The current conflict resolution algorithm uses the site names to resolve the conflict. It uses the lexicographic order to determine which update wins. In the example above, the update from site LON will be applied, and the update from site NYC will be discarded.

The future plan includes a SPI so users can do their own conflict resolution. See ISPN-11802.

Tombstones

When a key is removed, it stores a tombstone with the vector-clock corresponding to that update operation. The primary-owner sends the tombstone to the remote site, together with the remove request, in order the remote site to perform a correct conflict resolution.

Implementation details

Classes

IracManager

It is responsible to keep track the keys updated and to send them to the remote site.

IracVersionGenerator

It is responsible to generate the vector-clock and to store the tombstones.

*BackupInterceptor

It intercepts the WriteCommand and notified the IracManager with the keys modified by them.

*IracLocalInterceptor

It intercepts the local updates, and it does the following:

  • In the primary-owner generates a new vector-clock and stores it in the WriteCommand for the backup-owners.
  • In the backup-owners just fetches the vector-clock from the WriteCommand and store it.

It interacts with the IracVersionGenerator.

*IracRemoteInterceptor

It intercepts the updates from the remote site and the primary-ownersperforms the conflict resolution.

Transactions

The transactional caches need some special handling. They have the following issues:

  • The vector-clock must be generated during the prepare phase and not when the WriteCommand is executed.
  • The conflicts must be detected before the transaction reaches it final outcome.
  • The transaction originator may not be the primary-onwer for a particular key and only the primary-onwer must generate the vector-clock.

Optimistic Transactions

The Optimistic Transactions commits in 2 phases, make it easer to target the issues above. During the prepare phase the primary-onwer generates the vector-clock and sends it back to the originator.

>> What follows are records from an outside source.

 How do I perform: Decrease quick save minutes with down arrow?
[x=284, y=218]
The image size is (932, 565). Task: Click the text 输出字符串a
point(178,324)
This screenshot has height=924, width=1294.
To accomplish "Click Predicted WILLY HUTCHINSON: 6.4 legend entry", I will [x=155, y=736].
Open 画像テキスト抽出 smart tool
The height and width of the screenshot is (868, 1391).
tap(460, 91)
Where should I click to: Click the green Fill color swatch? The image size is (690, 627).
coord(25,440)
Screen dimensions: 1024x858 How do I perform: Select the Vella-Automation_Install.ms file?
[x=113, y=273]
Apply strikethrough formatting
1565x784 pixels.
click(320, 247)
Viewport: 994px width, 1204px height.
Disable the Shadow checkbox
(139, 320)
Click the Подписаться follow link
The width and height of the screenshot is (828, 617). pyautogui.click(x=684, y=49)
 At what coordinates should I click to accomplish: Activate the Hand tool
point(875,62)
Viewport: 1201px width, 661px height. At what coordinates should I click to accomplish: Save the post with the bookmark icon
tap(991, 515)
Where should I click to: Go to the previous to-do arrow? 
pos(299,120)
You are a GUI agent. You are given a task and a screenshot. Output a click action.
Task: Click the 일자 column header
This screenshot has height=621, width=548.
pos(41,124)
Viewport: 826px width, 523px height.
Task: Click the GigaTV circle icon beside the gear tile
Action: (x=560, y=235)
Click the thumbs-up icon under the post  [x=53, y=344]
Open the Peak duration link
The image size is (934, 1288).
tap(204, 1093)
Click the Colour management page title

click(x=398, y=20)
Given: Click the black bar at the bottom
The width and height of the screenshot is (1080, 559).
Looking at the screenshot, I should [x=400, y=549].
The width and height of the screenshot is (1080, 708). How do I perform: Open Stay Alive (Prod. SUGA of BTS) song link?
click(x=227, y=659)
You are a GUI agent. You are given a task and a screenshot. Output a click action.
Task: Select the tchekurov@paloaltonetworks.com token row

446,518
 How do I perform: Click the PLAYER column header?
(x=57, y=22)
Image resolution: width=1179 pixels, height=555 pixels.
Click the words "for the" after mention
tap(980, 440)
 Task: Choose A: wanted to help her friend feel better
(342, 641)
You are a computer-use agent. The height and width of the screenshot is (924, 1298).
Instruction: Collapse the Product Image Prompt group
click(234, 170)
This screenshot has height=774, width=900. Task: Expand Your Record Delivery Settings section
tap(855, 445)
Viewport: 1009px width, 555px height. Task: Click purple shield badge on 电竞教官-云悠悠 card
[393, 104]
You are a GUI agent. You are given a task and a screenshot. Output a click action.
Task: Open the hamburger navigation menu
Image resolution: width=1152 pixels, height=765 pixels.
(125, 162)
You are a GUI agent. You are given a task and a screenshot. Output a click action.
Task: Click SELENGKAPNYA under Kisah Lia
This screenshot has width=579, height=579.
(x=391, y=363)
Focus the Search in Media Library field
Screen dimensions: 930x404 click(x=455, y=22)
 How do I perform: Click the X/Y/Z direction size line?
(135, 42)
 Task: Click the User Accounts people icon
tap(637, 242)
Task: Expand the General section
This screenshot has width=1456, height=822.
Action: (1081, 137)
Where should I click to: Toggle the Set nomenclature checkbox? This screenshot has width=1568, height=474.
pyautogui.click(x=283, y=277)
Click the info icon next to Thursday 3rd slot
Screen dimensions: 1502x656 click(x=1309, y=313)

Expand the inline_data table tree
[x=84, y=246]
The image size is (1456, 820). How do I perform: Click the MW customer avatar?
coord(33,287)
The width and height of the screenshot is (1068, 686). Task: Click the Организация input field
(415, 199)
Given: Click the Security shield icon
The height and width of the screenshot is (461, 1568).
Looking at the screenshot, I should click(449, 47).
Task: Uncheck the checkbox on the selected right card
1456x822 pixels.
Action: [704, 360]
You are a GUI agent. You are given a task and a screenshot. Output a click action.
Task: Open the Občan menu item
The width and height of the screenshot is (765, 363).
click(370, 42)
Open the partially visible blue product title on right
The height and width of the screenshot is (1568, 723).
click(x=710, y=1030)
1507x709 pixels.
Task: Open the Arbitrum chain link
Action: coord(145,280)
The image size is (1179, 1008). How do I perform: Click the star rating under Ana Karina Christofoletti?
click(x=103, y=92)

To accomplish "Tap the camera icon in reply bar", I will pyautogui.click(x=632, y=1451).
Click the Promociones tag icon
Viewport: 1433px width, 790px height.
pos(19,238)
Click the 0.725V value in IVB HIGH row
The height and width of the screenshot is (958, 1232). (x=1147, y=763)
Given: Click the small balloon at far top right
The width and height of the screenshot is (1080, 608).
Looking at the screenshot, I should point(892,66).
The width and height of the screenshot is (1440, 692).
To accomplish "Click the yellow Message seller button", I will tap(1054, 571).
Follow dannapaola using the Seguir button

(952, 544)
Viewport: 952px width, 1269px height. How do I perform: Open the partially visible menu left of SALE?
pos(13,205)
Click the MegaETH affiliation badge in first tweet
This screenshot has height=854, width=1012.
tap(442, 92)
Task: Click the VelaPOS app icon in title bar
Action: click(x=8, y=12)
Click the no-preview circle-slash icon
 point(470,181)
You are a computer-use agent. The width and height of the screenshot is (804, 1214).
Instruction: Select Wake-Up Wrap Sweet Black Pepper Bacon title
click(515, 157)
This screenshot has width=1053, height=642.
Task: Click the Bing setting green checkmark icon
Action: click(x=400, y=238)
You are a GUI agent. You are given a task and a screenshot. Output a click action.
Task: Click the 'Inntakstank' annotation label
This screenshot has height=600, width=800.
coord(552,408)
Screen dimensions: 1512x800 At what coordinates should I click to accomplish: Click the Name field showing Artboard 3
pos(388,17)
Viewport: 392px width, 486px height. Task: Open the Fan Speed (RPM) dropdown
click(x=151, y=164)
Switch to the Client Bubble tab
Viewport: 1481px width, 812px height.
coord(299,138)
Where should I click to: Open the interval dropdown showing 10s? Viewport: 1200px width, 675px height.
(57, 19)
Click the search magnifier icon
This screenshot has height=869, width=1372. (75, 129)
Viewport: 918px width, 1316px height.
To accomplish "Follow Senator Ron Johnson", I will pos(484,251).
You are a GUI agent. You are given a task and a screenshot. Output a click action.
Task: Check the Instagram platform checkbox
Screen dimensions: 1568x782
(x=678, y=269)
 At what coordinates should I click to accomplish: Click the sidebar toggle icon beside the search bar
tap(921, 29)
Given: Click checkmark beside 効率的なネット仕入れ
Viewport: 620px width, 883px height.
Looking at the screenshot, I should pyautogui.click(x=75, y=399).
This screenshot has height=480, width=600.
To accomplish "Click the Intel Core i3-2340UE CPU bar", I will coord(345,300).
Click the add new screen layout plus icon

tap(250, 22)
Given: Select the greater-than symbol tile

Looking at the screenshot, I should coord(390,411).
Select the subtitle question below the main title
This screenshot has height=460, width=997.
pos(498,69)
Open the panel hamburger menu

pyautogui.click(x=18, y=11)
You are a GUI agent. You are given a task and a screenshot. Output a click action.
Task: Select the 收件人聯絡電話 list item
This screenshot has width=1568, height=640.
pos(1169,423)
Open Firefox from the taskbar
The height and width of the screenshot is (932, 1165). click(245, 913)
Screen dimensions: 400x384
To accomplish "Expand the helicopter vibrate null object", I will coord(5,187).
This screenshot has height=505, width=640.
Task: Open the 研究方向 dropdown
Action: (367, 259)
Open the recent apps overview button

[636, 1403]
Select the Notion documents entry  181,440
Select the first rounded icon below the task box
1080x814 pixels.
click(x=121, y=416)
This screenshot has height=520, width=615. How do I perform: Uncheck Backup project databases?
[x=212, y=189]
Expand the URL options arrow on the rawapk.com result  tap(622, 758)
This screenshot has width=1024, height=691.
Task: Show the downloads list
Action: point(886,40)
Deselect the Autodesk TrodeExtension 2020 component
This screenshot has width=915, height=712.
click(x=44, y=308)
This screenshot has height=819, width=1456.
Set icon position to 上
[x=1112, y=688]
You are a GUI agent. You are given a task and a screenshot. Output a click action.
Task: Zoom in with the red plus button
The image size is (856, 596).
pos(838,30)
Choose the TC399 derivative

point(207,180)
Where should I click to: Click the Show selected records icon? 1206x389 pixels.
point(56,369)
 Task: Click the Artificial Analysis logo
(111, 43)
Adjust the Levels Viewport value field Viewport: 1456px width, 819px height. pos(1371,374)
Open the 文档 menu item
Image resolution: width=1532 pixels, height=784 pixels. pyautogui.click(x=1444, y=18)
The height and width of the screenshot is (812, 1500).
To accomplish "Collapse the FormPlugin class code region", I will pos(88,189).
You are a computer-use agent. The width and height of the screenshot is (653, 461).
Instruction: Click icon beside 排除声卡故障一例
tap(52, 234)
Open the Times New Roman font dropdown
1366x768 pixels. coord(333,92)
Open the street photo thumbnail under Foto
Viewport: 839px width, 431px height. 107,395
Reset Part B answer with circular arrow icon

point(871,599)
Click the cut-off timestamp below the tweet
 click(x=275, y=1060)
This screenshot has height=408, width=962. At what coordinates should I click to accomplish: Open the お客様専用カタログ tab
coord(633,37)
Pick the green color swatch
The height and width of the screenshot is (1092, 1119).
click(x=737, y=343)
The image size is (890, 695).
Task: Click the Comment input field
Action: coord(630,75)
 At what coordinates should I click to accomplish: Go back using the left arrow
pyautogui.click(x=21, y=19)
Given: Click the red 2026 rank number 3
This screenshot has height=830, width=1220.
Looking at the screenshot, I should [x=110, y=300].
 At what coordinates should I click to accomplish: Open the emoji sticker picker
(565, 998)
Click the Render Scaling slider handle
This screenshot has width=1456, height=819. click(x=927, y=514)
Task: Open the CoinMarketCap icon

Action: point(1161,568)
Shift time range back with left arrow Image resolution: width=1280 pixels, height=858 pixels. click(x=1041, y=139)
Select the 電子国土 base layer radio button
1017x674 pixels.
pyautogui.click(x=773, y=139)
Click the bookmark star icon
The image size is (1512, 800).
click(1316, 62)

The new vector-clocks is sent together with the CommitCommand to all the backup-onwers.

When an update from the remote site is received, it is wrapper in a transaction. This transaction only contains a single WriteCommand, and the primary-owner checks for conflict during the prepare phase. If a conflict is detected and the update needs to be discarded, it aborts the transaction.

Pessimistic Transactions

The Pessimistic Transactions commits in one phase and, it requires a bit of work to handle IRAC properly.

The primary-owner acquires lock for a key during the transaction execution. So, after the lock request, the originator sends a request to obtain a new vector-clock for that WriteCommand. It sends the request asynchronously and, it only waits for the reply, just before committing the transaction.

Conflict resolution requires a little more work. To avoid complicate the code dramatically, when an update from remote site is received it must be forwarded to the primary owner. It is wrapped in the transaction and the originator (primary-owner) has all the data needed to check for conflicts.

Topology Changes

The topology element in the [topology, version] pair is here to provide consistency in case of topology changes, and it changes every time a topology change.

When the primary-owner crashes, the "new" primary-owner will start sending the updates to the remote site. It may send duplicated updates for keys sent but yet not confirmed by the previous primary-owner. With the vector-clock, the duplicated are detected and ignored.

Finally, the state transfer sends the pending keys and tombstone for new nodes that become owners for a segment.